Trapezius

The trapezius is a large, triangular-shaped muscle located in the upper back and neck. It plays a key role in the movement of the shoulder blades (scapulae) and supports various functions of the neck and head. The trapezius is divided into three parts, each with distinct functions:

1. Upper Trapezius

  • Location: Runs from the base of the skull to the top of the shoulder.
  • Function: Elevates the scapula (shoulder blade), allowing you to shrug your shoulders. It also helps with neck extension (tilting your head backward) and lateral flexion (tilting your head to the side).

2. Middle Trapezius

  • Location: Extends from the upper spine to the middle of the back.
  • Function: Retracts (pulls back) the scapula, which helps bring your shoulder blades closer together.

3. Lower Trapezius

  • Location: Runs from the middle of the spine down to about the mid-back.
  • Function: Depresses (lowers) and rotates the scapula, contributing to overhead arm movements.

Key Functions:

  • Posture Support: The trapezius helps maintain proper posture by stabilizing and moving the scapula.
  • Shoulder Movement: It assists in various shoulder movements, such as lifting, rotating, and retracting.
  • Neck Movement: The upper portion aids in moving and stabilizing the neck.

Common Issues:

  • Trapezius Strain or Tightness: This can occur due to poor posture, heavy lifting, or stress, leading to pain or discomfort in the neck, shoulders, or upper back.
  • Tension Headaches: Tightness in the upper trapezius can contribute to tension headaches.
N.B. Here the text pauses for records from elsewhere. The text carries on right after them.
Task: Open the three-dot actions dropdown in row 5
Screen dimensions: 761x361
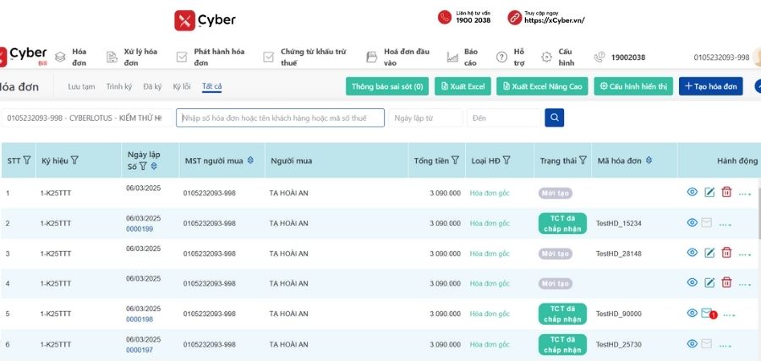Action: tap(729, 315)
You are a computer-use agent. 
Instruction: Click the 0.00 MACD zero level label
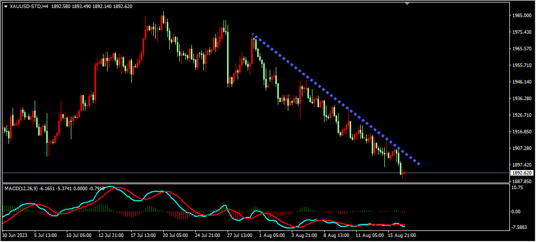click(516, 212)
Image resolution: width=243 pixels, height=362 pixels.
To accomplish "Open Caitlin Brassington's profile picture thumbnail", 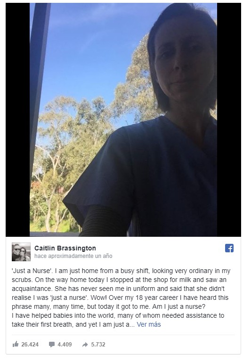I will 21,252.
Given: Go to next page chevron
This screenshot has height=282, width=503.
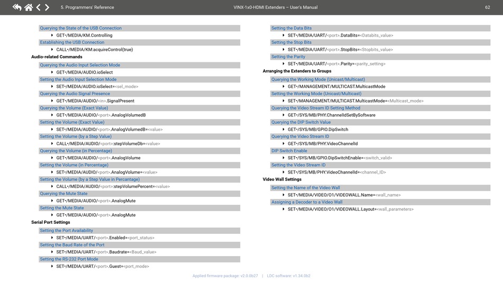Looking at the screenshot, I should (x=47, y=7).
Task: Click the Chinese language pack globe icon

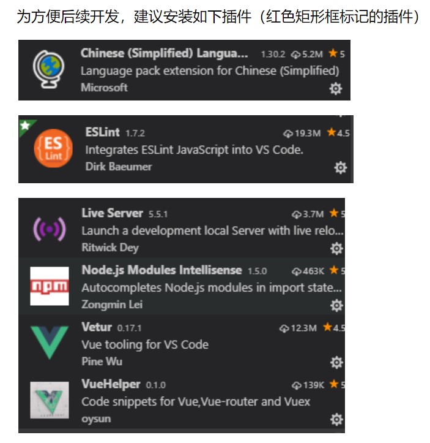Action: (48, 69)
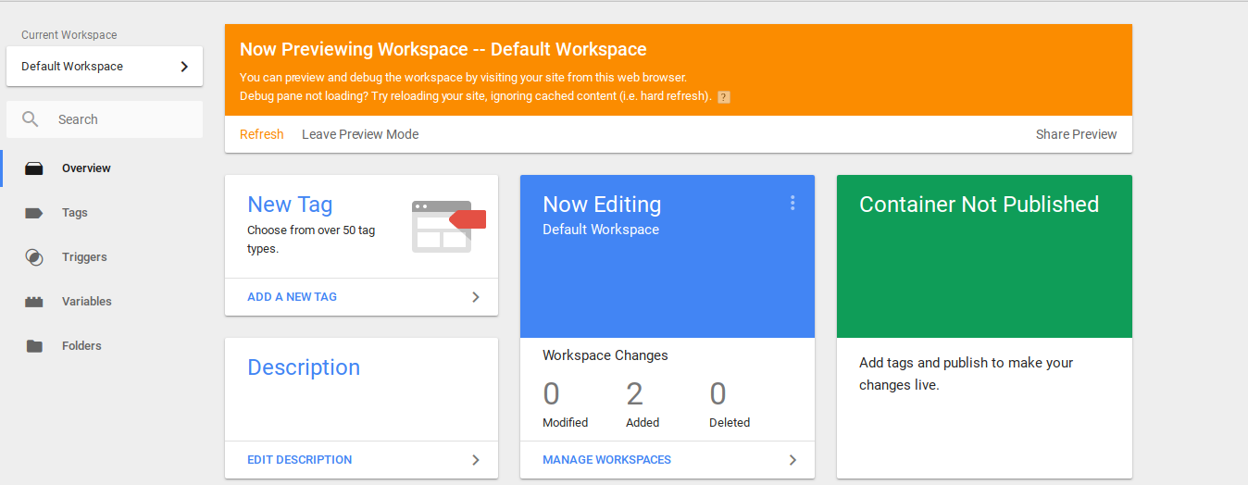Click the help question mark icon

click(x=724, y=97)
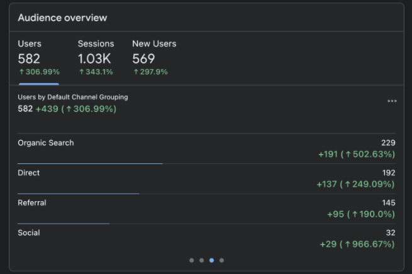
Task: Switch to the Sessions metric tab
Action: coord(96,58)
Exercises to Strengthen or Stretch:

  • Strengthening: Shrugs, rows, and reverse fly exercises target different parts of the trapezius.
  • Stretching: Neck stretches, shoulder rolls, and chest-opening stretches can help relieve tension.

In summary, the trapezius is a crucial muscle for upper body movement and posture support. Keeping it strong and flexible is important for overall shoulder health and mobility.